Assignment: Identify each line in the records below that contains the word "Task", and copy it.

The input:
<<<<

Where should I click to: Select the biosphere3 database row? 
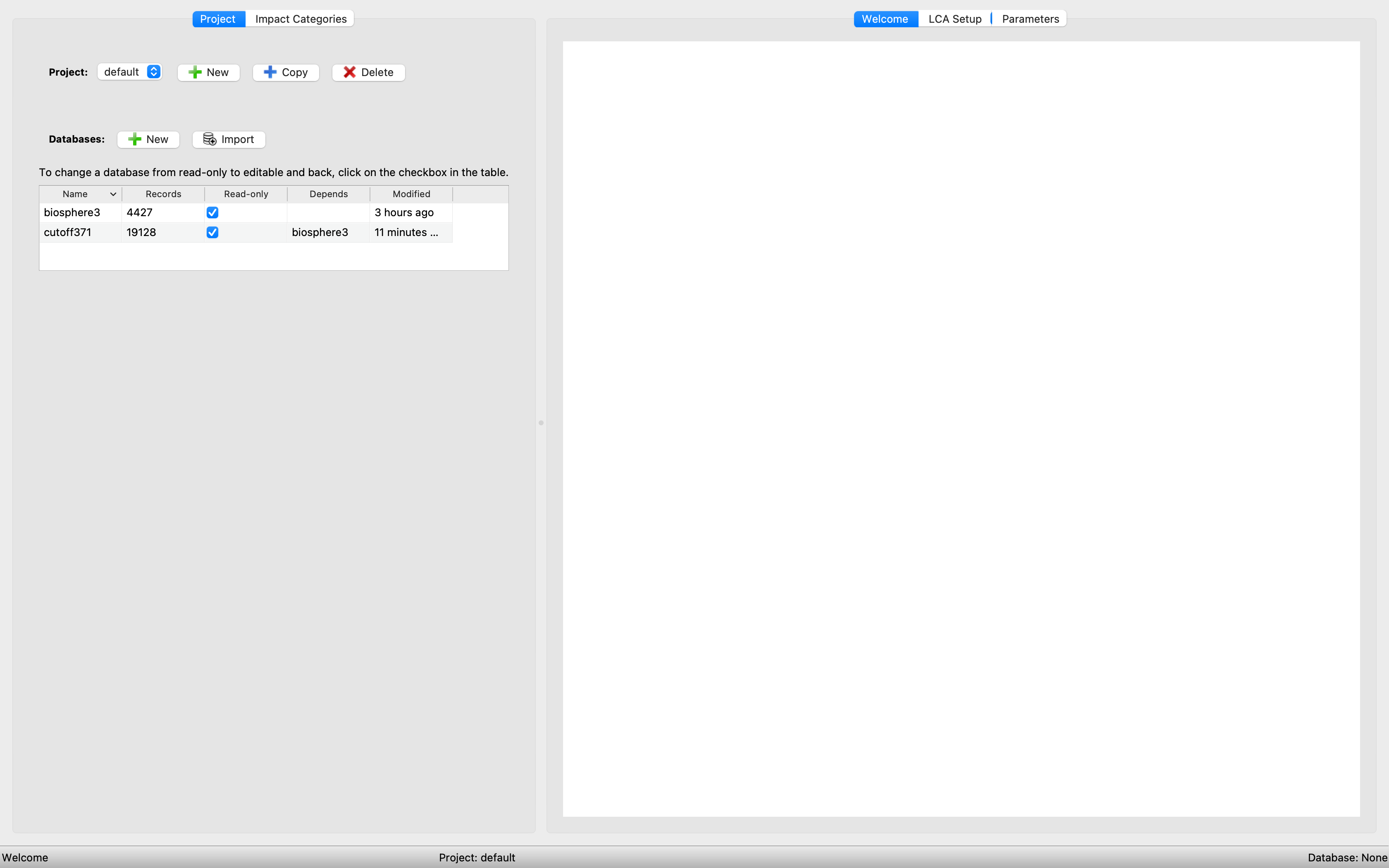coord(72,212)
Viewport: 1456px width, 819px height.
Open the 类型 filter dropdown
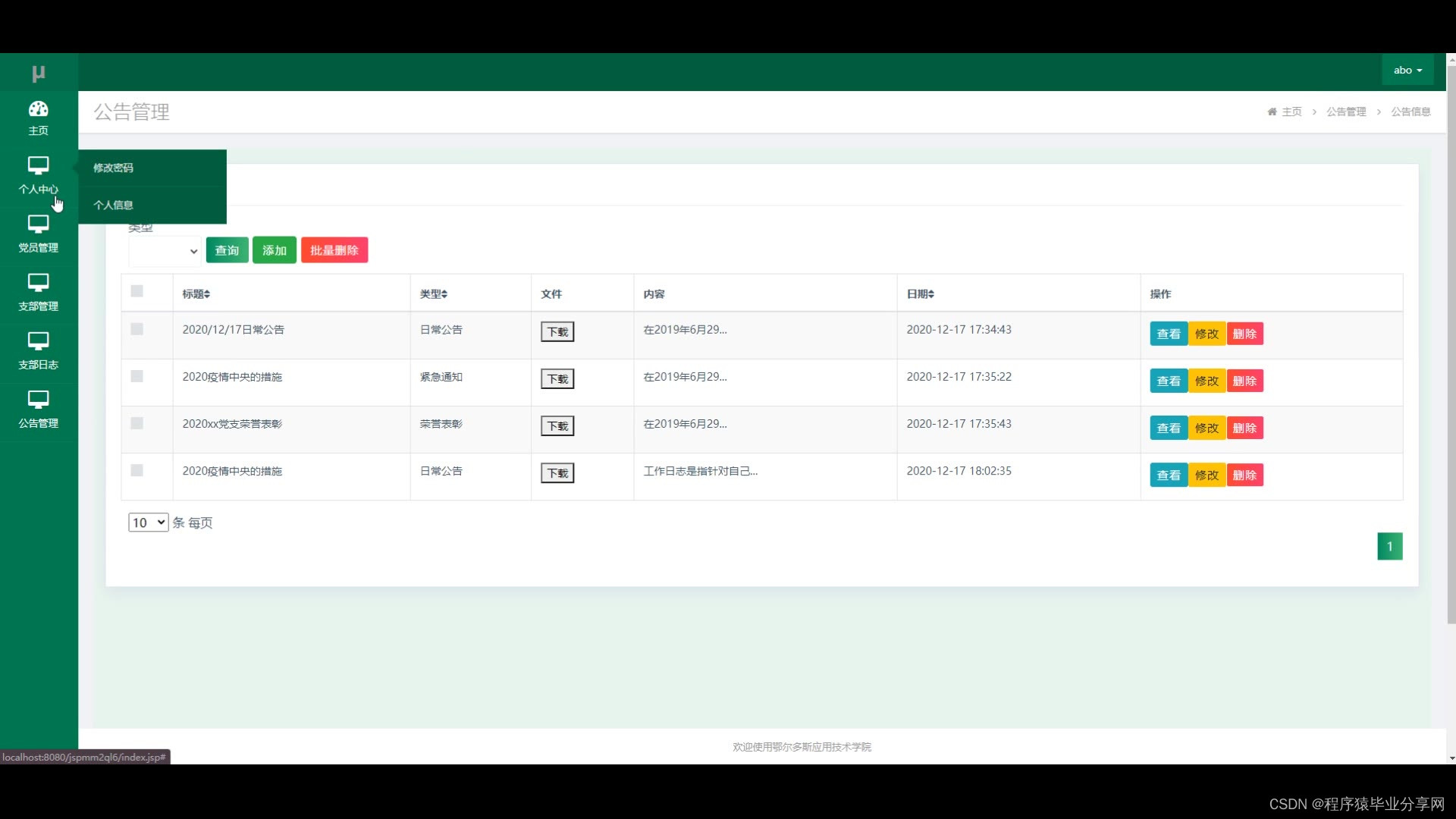point(165,251)
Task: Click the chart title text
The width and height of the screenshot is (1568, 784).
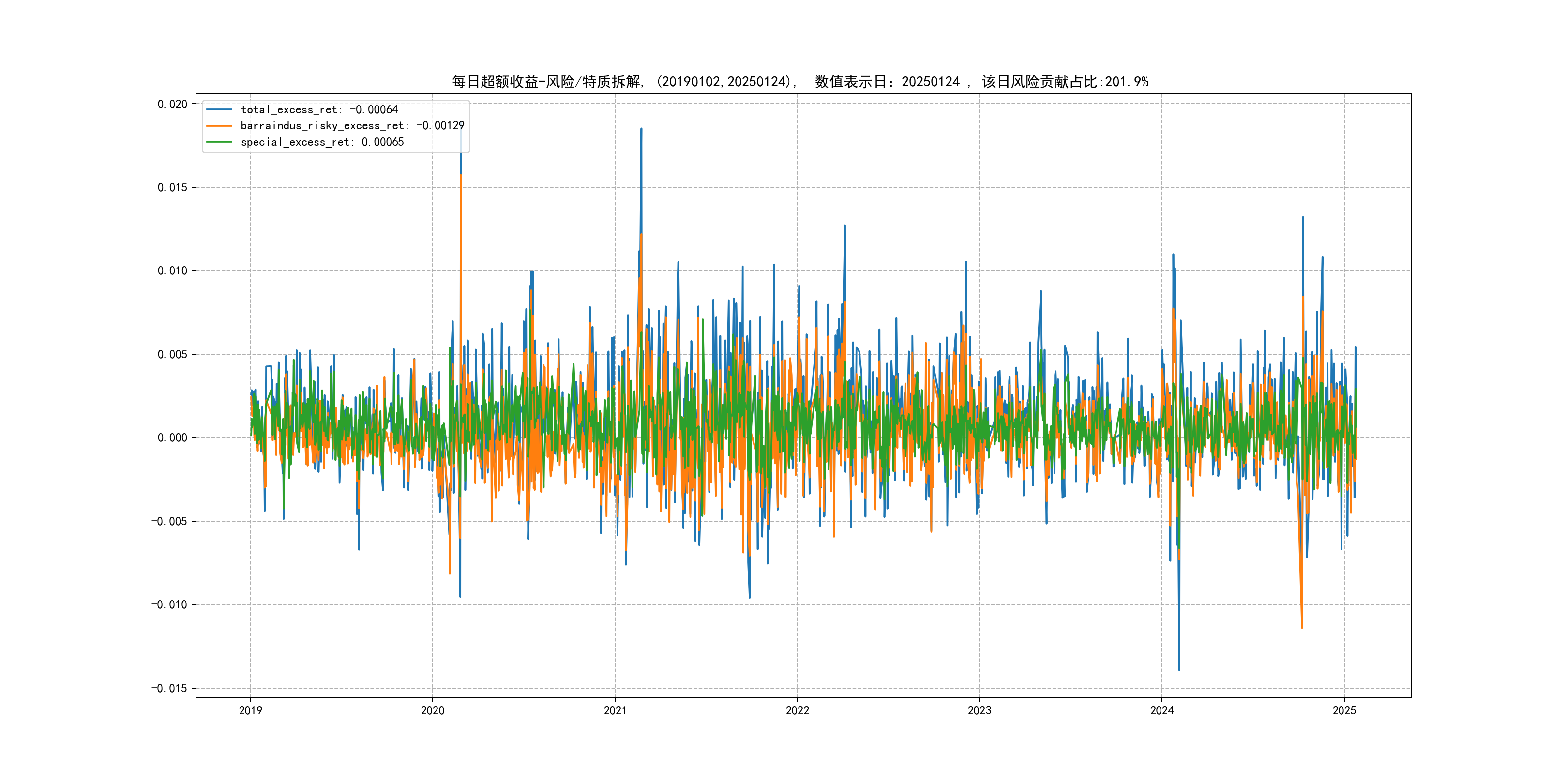Action: point(800,82)
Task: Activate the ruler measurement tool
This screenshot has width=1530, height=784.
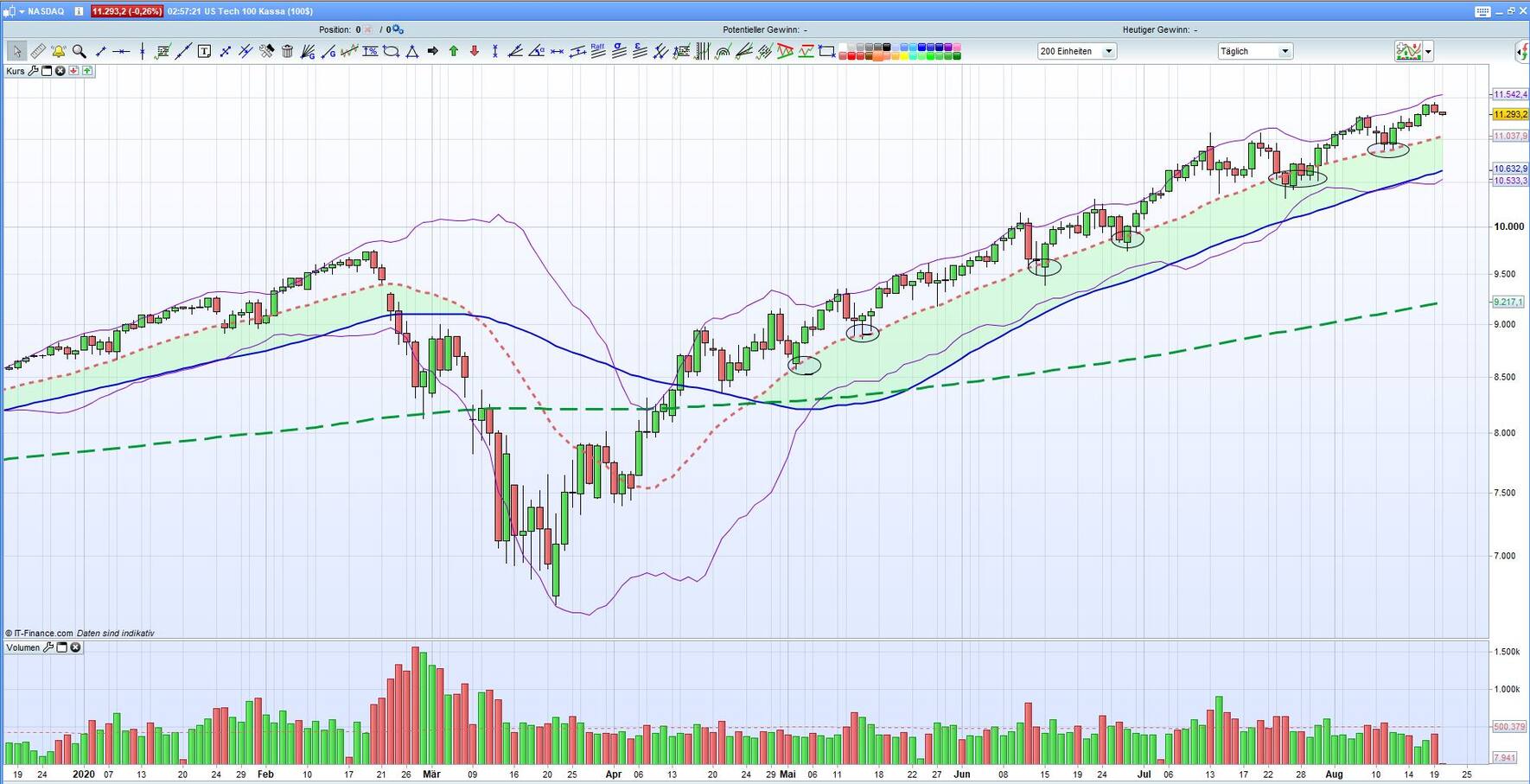Action: click(38, 51)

>>>>

Written solution:
Task: Click the chart title text
Task: Activate the ruler measurement tool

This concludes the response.